Copy the data below word for word, every line of it, but leave out the pictures.

Material to process:
(begin)
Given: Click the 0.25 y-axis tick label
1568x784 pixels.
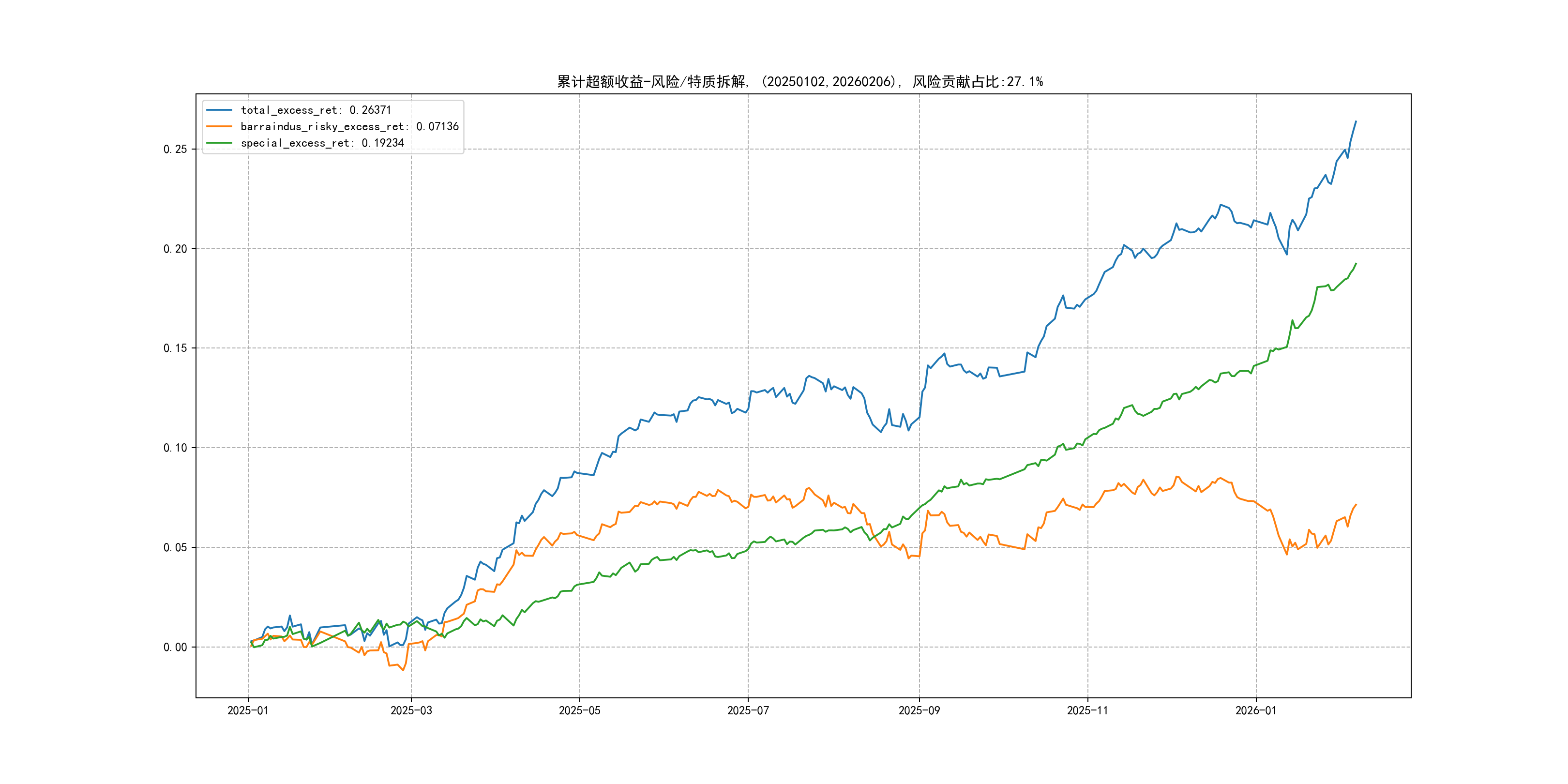Looking at the screenshot, I should [x=175, y=149].
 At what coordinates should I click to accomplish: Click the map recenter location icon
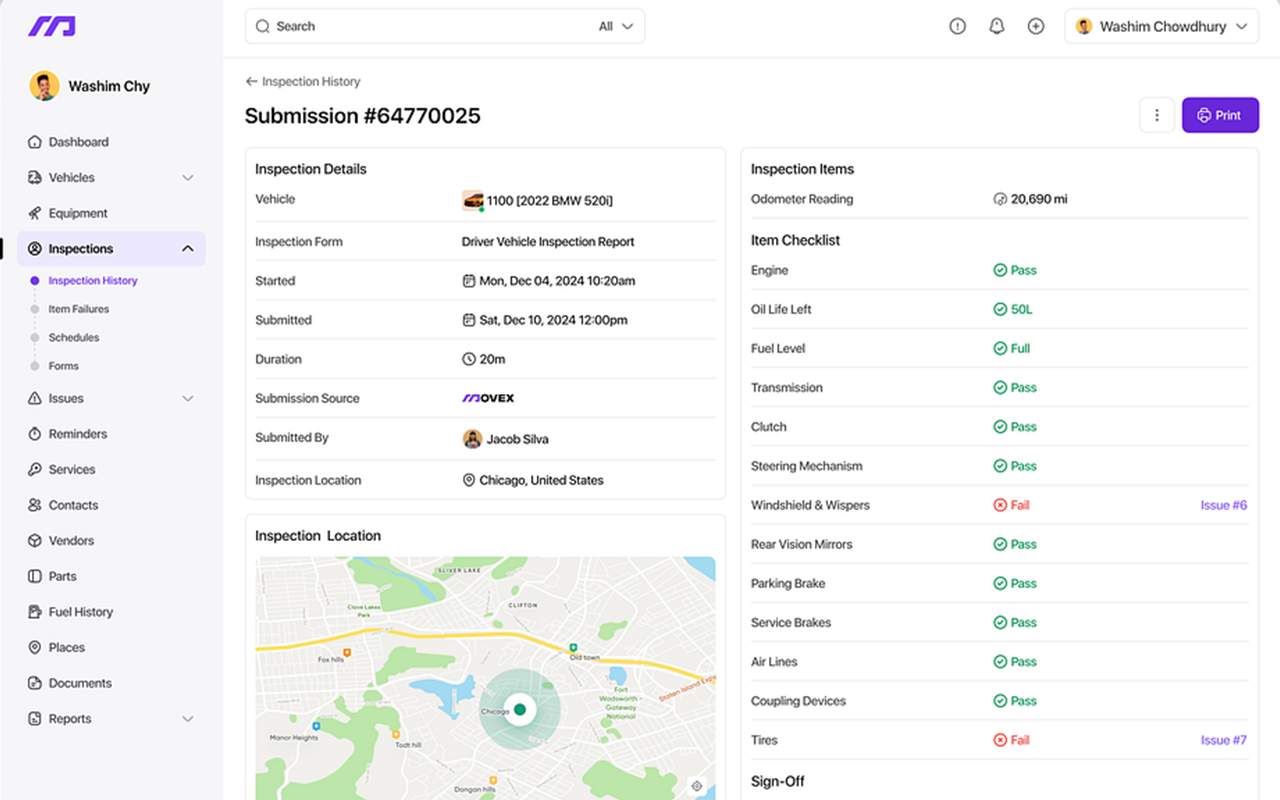point(697,786)
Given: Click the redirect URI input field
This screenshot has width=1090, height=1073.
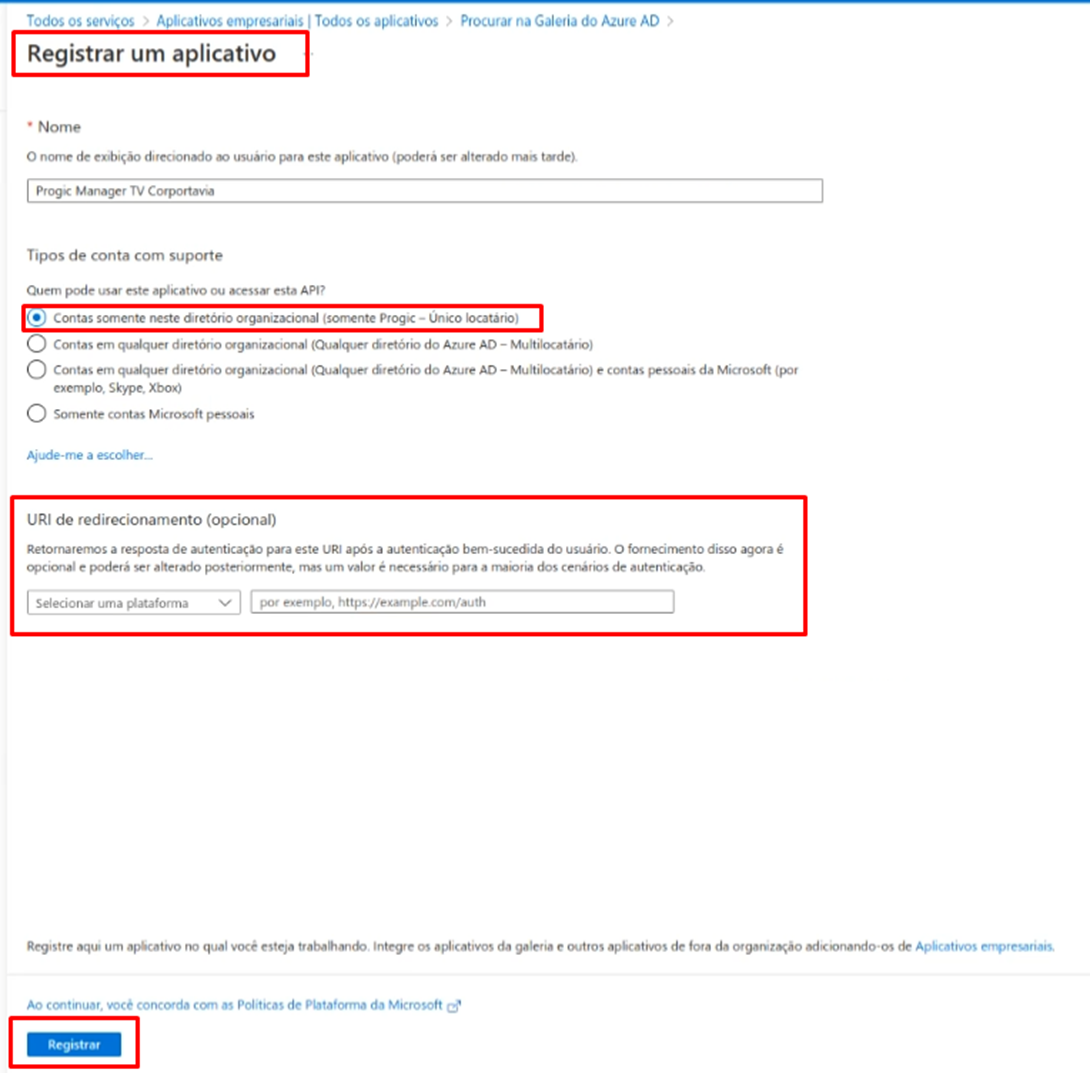Looking at the screenshot, I should (x=462, y=602).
(end)
Solution for this exercise:
Given: Click the 0.25 y-axis tick label
1568x784 pixels.
Looking at the screenshot, I should [x=175, y=149].
 At what coordinates should I click to accomplish: Click the map recenter location icon
point(697,786)
Given: Click the redirect URI input field
This screenshot has width=1090, height=1073.
Looking at the screenshot, I should (x=462, y=602).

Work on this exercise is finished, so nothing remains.